Segment Start: TASK MATERIAL
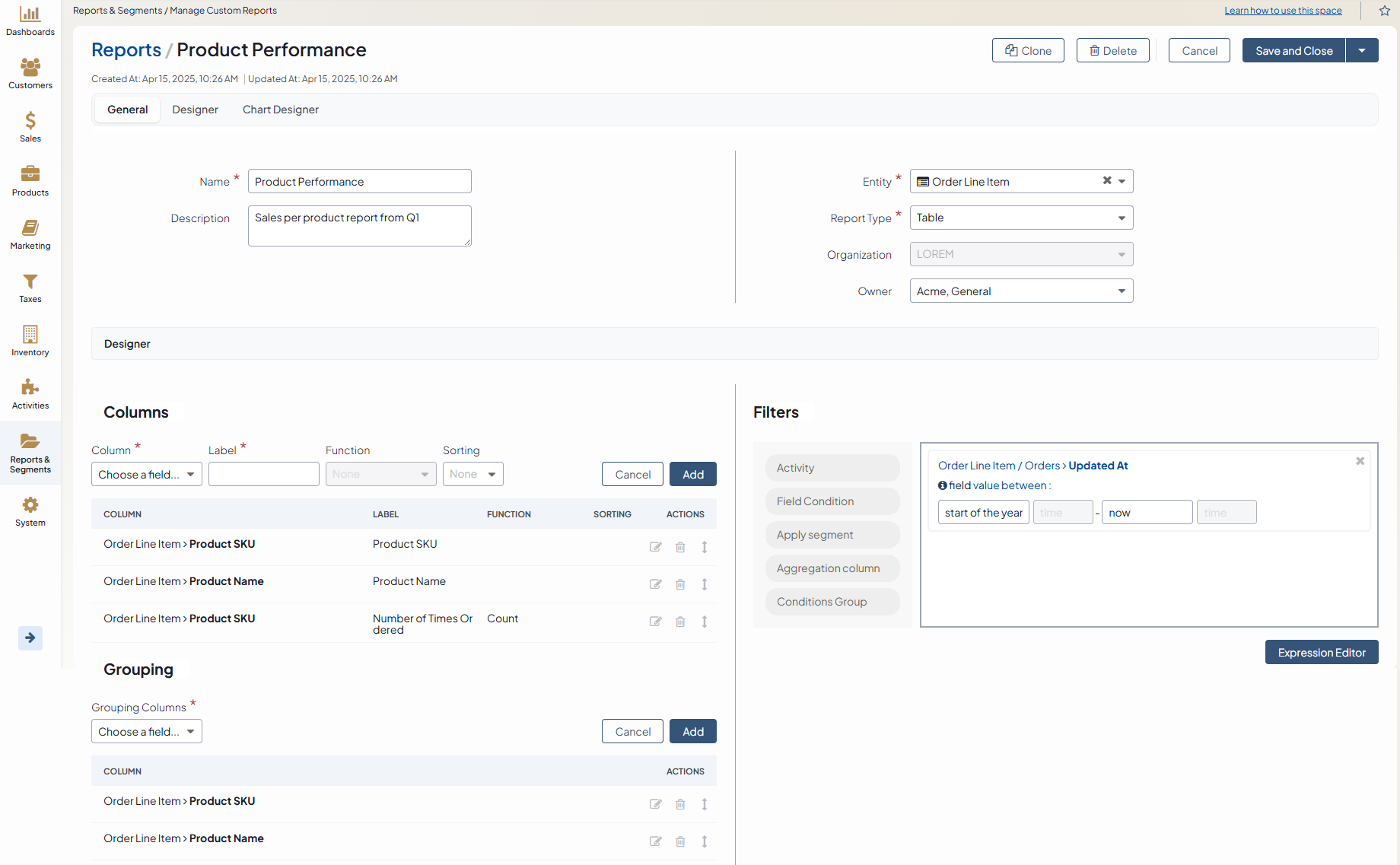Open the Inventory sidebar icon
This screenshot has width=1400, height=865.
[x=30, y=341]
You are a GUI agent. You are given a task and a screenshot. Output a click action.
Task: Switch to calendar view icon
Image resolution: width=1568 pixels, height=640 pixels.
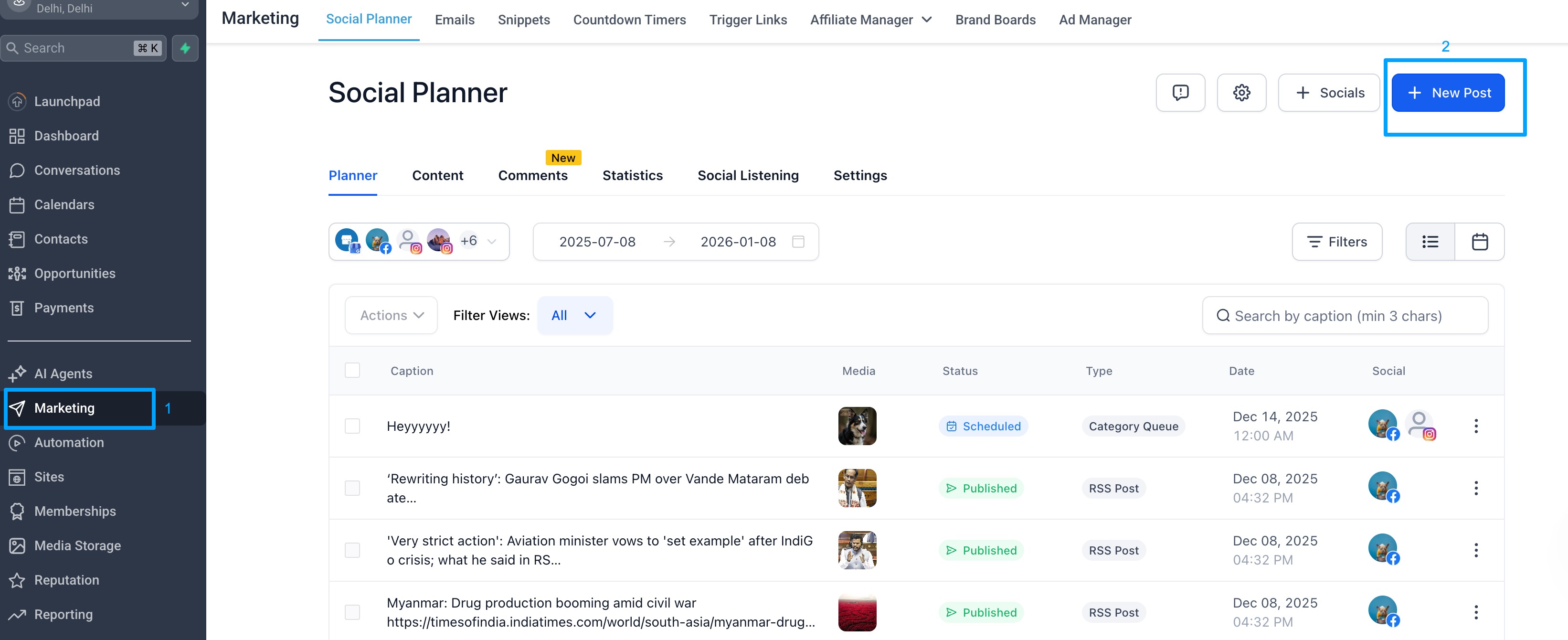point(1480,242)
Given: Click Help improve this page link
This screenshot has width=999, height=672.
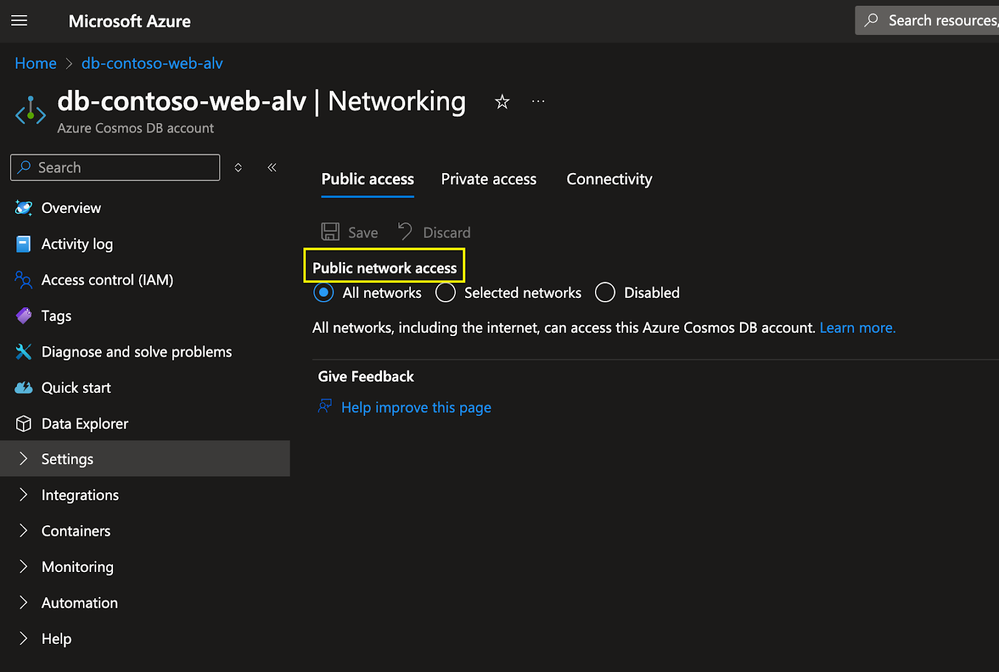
Segment End: TASK MATERIAL
• INSTRUCTIONS TO FOLLOW
Please print the lines from the one holding "You are a GUI" through the end of the records above, unchanged and with the pictures left out.

• RESPONSE TO THIS EXERCISE
You are a GUI agent. You are given a task and a screenshot. Output a click action.
Task: Switch to calendar view icon
Image resolution: width=1568 pixels, height=640 pixels.
point(1480,242)
Given: Click Help improve this page link
This screenshot has width=999, height=672.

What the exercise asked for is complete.